Question 1163622: 5.An educational startup that helps MBA aspirants write their essays is targeting individuals who have taken GMAT in 2012 and have expressed interest in applying to FT top 20 b-schools. There are 40000 such individuals with an average GMAT score of 720 and a standard deviation of 120. The scores are distributed between 650 and 790 with a very long and thin tail towards the higher end resulting in substantial skewness. Which of the following is likely to be true for randomly chosen samples of aspirants?
A.The standard deviation of the scores within any sample will be 120.
B.The standard deviation of the mean of across several samples will be 120.
C.The mean score in any sample will be 720.
D.The average of the mean across several samples will be 720.
E.The standard deviation of the mean across several samples will be 0.60
Answer by Boreal(15235)   (Show Source):
You can put this solution on YOUR website!
The SEM is sd/sqrt(n)=120/sqrt(40000)=0.6
A. SD will not be 120 of scores in any one sample, especially since we don't know the sample size.
B. SD of mean across several samples will also not be 120. It will be less; indeed, probably about 0.6
C. The mean score in any sample will be 720. Maybe, but no reason it couldn't be less or more.

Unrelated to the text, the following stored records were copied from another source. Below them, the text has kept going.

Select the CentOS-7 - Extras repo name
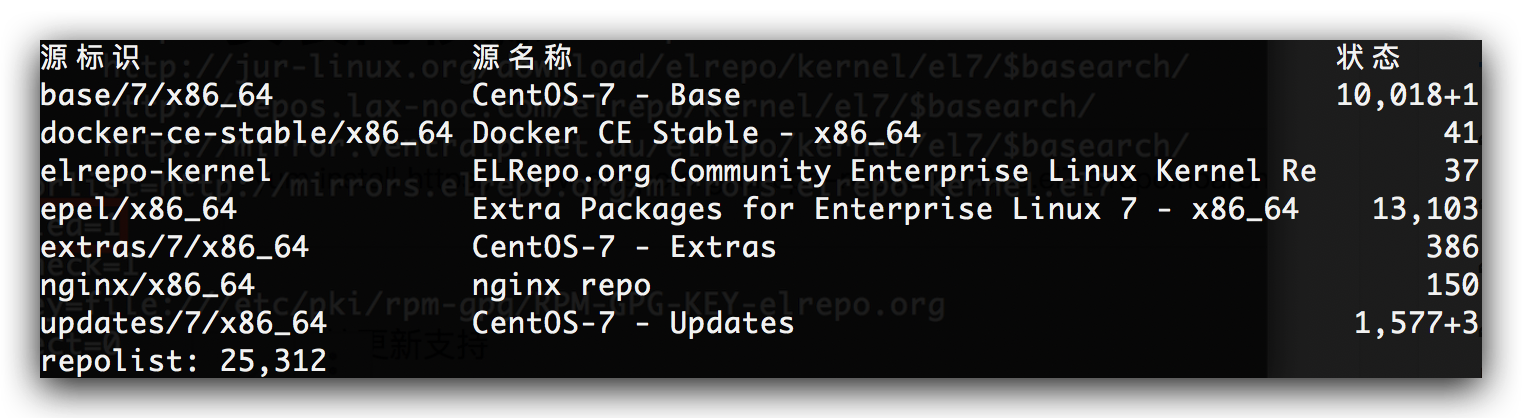 624,247
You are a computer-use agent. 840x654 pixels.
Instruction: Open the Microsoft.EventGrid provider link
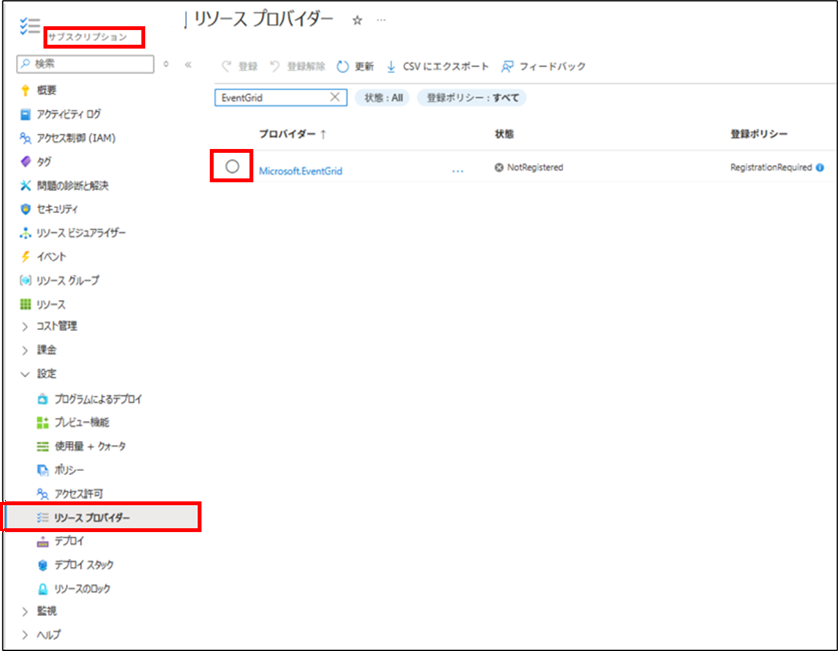300,171
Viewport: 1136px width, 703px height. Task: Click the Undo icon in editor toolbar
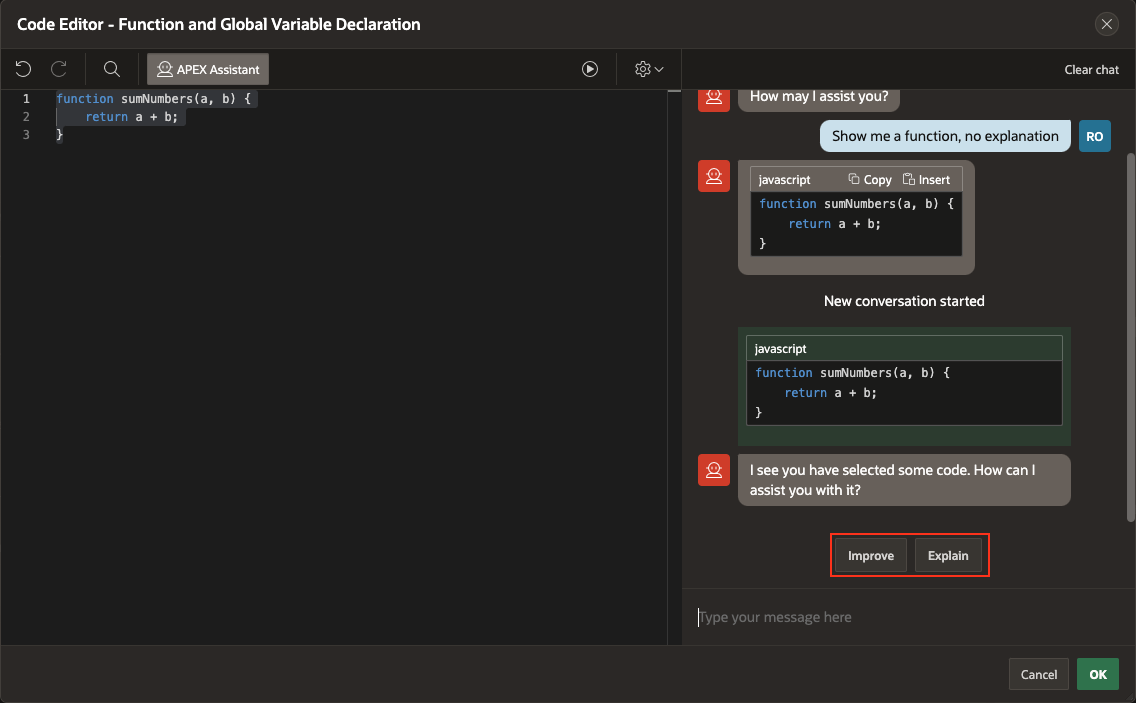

D. The average of the mean across several samples will be 720. This is certainly possible, but it requires the mean of all samples that sample size, which would be the case
E. The SEM will be 0.60. This is likely, given the sample size, which even with a lot of skewness will tend towards normality given the sample size. I would use this in calculations. The mean would have an expected value of 720, but in calculations, the SEM is 0.6.
E.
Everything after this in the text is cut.